What are the key things I need to know as I plan for, and respond to, an outbreak of clinical EHV‐1 infection?	The priorities for management of an outbreak of EHV‐1 are early diagnosis, prevention of further viral spread including disinfection of contaminated areas, isolation of infected horses and enhanced biosecurity to reduce the spread of infection, and management of clinical cases. Air‐borne, direct contact, and fomite transmission and contact with aborted fetuses, fetal membranes, and infected neonates are important modes of transmission. In the face of an EHV‐1 outbreak, vaccination can be used in horses at increased risk of exposure in the hope it may reduce spread of infectious virus. A period of 28 days after the occurrence of any new cases of EHV‐1 infection is recommended for the lifting of quarantine. Alternative strategies such as a 14‐day quarantine period followed by testing all horses by real‐time PCR analysis of nasal swabs for 2 to 4 consecutive days, along with twice daily monitoring of rectal temperatures has also been used. Horses that are dispersed to other stables should be quarantined on arrival and their health monitored. Virus in the environment is very unlikely to survive in an infectious form 21 days after depopulation of horses.

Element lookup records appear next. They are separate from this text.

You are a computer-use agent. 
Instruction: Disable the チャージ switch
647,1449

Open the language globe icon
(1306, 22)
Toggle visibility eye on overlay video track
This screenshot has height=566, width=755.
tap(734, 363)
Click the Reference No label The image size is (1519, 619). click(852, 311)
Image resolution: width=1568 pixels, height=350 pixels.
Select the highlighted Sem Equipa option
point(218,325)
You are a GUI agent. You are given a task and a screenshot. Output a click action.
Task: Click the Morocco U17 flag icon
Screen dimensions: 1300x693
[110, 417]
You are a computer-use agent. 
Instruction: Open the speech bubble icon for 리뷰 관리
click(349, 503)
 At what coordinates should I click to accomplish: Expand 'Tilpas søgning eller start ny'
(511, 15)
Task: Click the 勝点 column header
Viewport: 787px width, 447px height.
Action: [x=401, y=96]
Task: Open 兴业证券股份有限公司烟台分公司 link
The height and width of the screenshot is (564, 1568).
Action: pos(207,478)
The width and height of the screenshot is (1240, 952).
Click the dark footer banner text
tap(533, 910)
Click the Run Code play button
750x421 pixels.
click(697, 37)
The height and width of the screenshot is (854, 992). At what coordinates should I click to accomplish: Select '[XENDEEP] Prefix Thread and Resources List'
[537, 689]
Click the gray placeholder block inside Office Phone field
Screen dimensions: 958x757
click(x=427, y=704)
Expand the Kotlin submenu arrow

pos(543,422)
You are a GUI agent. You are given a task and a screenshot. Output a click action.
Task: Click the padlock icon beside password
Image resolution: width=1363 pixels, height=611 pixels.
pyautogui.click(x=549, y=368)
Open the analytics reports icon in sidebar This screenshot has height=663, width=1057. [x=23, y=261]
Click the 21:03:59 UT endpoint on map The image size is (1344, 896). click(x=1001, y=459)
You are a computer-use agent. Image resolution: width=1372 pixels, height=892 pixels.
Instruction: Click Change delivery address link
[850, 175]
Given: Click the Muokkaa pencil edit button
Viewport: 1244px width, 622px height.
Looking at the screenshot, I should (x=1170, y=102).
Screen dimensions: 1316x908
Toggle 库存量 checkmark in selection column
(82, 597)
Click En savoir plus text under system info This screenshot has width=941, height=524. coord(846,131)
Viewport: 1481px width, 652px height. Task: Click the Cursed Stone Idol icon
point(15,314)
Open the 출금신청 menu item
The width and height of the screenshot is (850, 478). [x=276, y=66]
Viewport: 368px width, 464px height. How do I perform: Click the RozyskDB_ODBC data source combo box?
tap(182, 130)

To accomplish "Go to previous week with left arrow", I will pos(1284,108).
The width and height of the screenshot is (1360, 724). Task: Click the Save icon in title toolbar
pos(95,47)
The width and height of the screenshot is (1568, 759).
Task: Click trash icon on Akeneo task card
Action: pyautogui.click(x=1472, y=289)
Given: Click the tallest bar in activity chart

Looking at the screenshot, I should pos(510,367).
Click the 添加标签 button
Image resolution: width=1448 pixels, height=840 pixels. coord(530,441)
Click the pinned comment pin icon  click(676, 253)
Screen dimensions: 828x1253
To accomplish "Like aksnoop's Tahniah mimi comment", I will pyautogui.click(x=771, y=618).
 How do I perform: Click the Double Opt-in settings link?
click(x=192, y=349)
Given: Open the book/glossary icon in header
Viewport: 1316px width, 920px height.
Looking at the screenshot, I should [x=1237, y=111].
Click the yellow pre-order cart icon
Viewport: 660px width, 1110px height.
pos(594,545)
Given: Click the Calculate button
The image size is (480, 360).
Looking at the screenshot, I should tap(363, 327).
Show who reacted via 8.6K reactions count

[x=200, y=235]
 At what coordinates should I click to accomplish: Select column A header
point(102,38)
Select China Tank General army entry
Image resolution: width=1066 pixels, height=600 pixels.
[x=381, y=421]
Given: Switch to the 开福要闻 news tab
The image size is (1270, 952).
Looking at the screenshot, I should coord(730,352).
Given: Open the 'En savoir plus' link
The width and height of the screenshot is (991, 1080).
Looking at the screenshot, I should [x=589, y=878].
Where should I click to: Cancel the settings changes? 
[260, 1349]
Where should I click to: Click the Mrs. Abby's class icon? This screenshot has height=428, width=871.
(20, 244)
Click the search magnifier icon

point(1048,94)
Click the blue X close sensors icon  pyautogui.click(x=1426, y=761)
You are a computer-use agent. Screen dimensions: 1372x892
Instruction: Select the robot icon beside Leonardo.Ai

What therapeutic modalities are useful for treating EHM, beyond supportive and symptomatic care?	The treatment of horses with EHM involves empiric supportive care. The use of corticosteroids is reserved for EHM cases presenting in recumbency or with severe ataxia, in which the prognosis is guarded for survival. There is limited scientific rationale for the use of immunomodulators. Some antiviral drugs including the thymidine kinase inhibitor acyclovir have demonstrated in vitro efficacy against EHV‐1. However, evidence‐based studies of the value of antiviral drugs in the prevention and treatment of EHV‐1 infection are lacking. Acyclovir after a single oral administration to adult horses is associated with high variability in serum acyclovir‐time profiles and poor bioavailability. Bioavailability of valacyclovir is higher, although its impact on treatment outcome is unknown.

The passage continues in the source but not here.